Thursday, April 17, 2008

Another Way the Extended Campaign Hurts the Dems- and Maybe the Country

(Via memeorandum)

Much has been written about how the continuing attacks of the two Democrat candidates are only serving to weaken the eventual winner (Obama...cough....cough) for the general election. As a result, the longer a certain candidate remains in the race, the more she is hurting her party.

There is, however, another sense in which the overly long race will hurt Obama's chances in the general election. That sense is the manner in which the drawn-out race has forced each of the two candidates to focus more and more on economic populism. Prior to Super Tuesday, free trade was at most a minor issue in the campaign. As the campaign drew on longer despite the rapidly decreasing odds of Sen. Clinton coming back, the two candidates were drawn into more and more states where economic populism is the order of the day for local Democrats.

In order to win votes in these areas, Obama and Clinton have both drifted increasingly far away from free trade, to the point that it seems as if Obama must be ignoring his otherwise excellent economic policy advisor Austan Goolsbee. To be sure, some of that has had to do with the need to distance himself from Goolsbee after the Canadian embassy silliness. But we would do well to remember that what caused that silliness in the first place was Obama's increasingly populist rhetoric on trade. While Sen. Clinton has likewise drifted further into economic populism, this has been less problematic since she has long had the ability to talk out of both sides of her mouth.

This continuing drift to the left will hurt Obama in the general election, as it gives McCain all sorts of sound bites to use against Obama to pigeon hole him as a far left radical. For me, at least, Obama's anti-trade rhetoric has already caused me to re-evaluate my tentative support of him. To be sure, I still think he's the least bad of the three from a libertarian point of view, but it is now exceedingly unlikely that I will vote for him in the general election. I suspect many of Obama's Republican defectors have had similar thoughts in the last few weeks and months. With McCain's well-established reputation as a moderate, Obama's best chance at winning was to fight McCain for the middle, hold on to the left, and maybe steal a few votes from the right as well. Now, however, he probably won't be able to steal many votes from the right, and his appeal to the middle will have to largely come out of his opposition to the war. His legendary unity rhetoric has lost a lot of its appeal in Obama's populism, which is an ideology that is rarely associated with unity.

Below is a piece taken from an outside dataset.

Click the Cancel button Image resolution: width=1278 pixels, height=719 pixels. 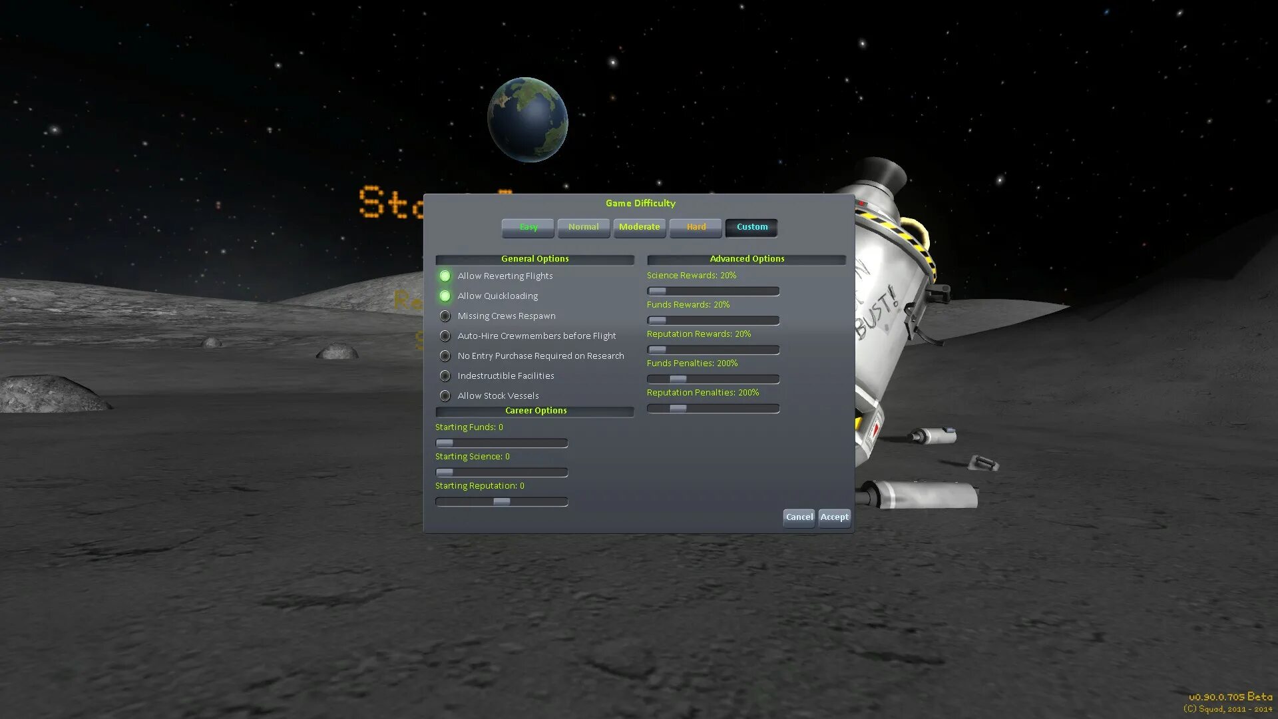[x=798, y=517]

Worse, from my perspective, is that the continuing push to the left will make it increasingly difficult for a President Obama to return to more of a centrist position on trade.

All of which is to say that I think the never-ending campaign that is the Democrat nomination process is hurting not only Obama's chances at winning, but is also hurting the country by limiting the policy options a President Obama could pursue (not only that, but from a libertarian perspective, the remaining policy options would be a huge step backwards).

This is not to say that I think Obama will lose the general election, necessarily - the fundamentals right now are just too heavily in favor of the Democrats. But it is to say that the likelihood of him beating McCain is dropping by the day.